Supplied data below:

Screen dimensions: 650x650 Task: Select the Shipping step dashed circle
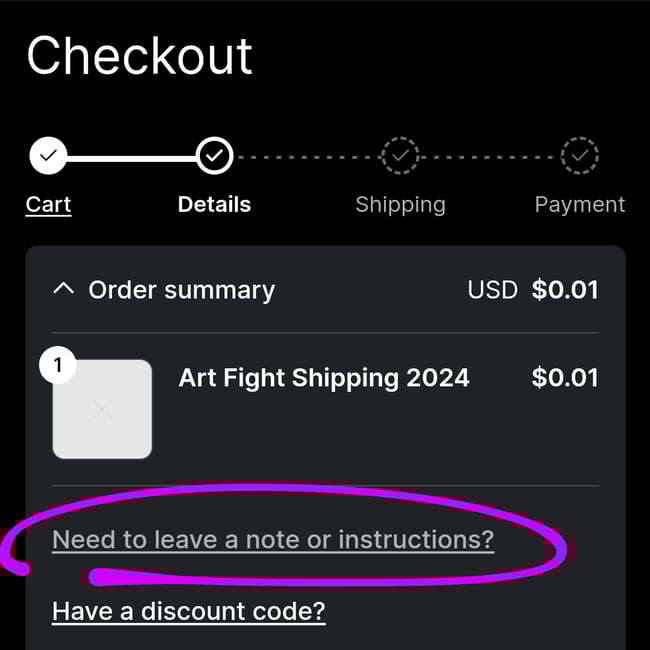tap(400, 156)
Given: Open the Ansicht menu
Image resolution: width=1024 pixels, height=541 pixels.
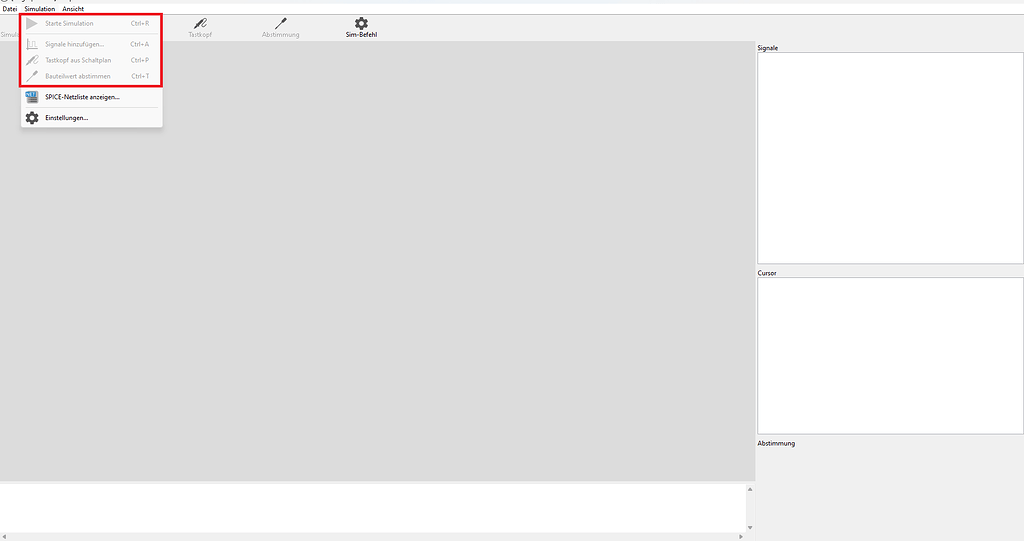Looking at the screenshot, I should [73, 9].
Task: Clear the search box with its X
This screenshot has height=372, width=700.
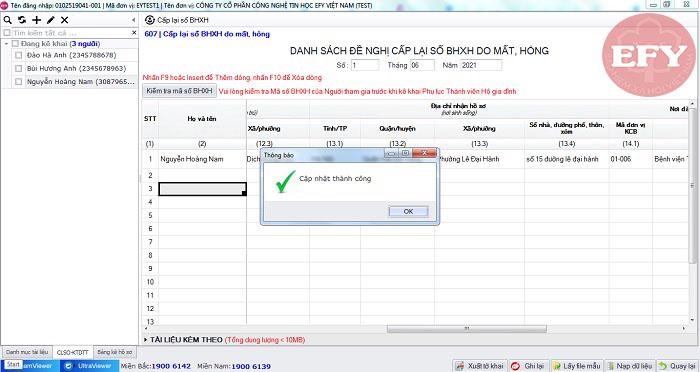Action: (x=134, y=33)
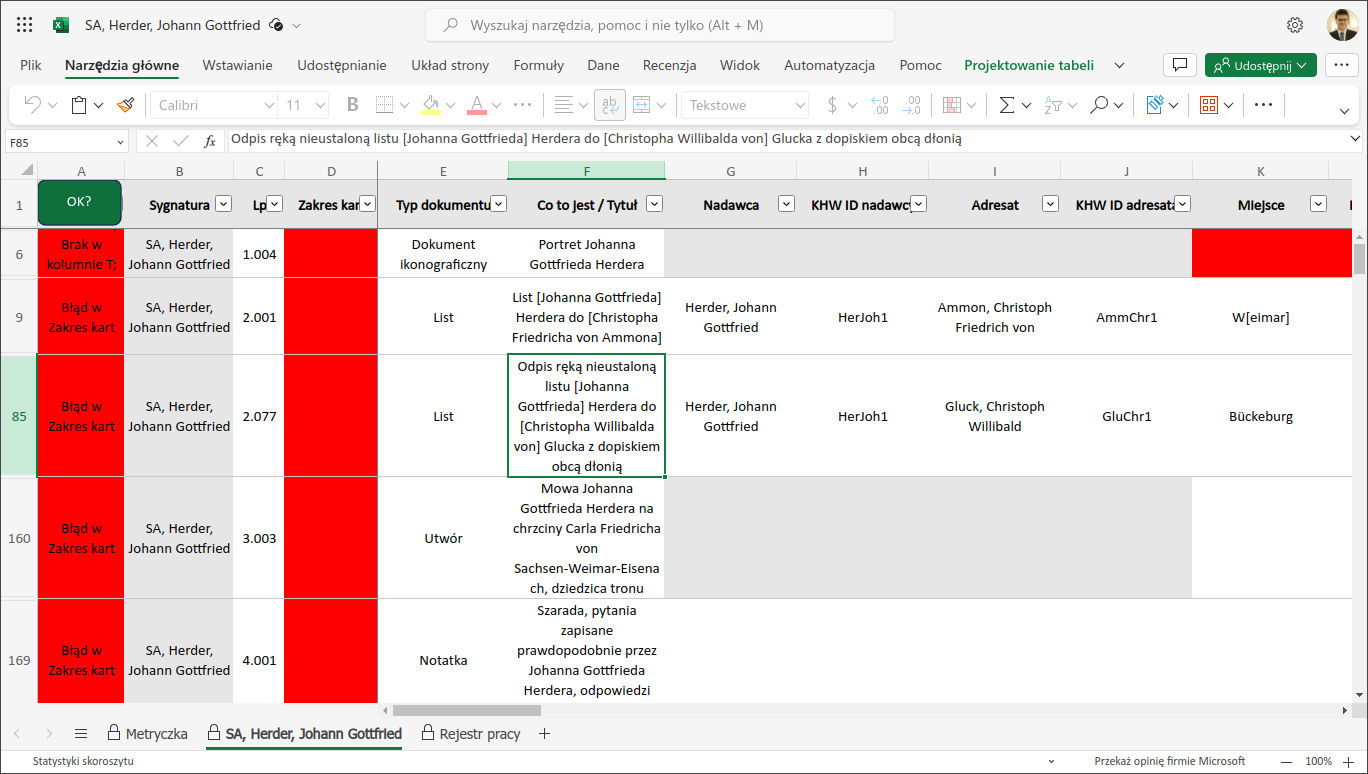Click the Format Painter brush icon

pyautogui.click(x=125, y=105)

End of Supplied data.

▶ _Exercise details_
Return all records exactly as they stand above, except for pictures.

▶ _Exercise solution_
Screen dimensions: 650x650 Task: Select the Shipping step dashed circle
tap(400, 156)
Given: Open the Ansicht menu
Image resolution: width=1024 pixels, height=541 pixels.
Looking at the screenshot, I should [73, 9].
Task: Clear the search box with its X
This screenshot has height=372, width=700.
Action: (x=134, y=33)
Click the Format Painter brush icon

pyautogui.click(x=125, y=105)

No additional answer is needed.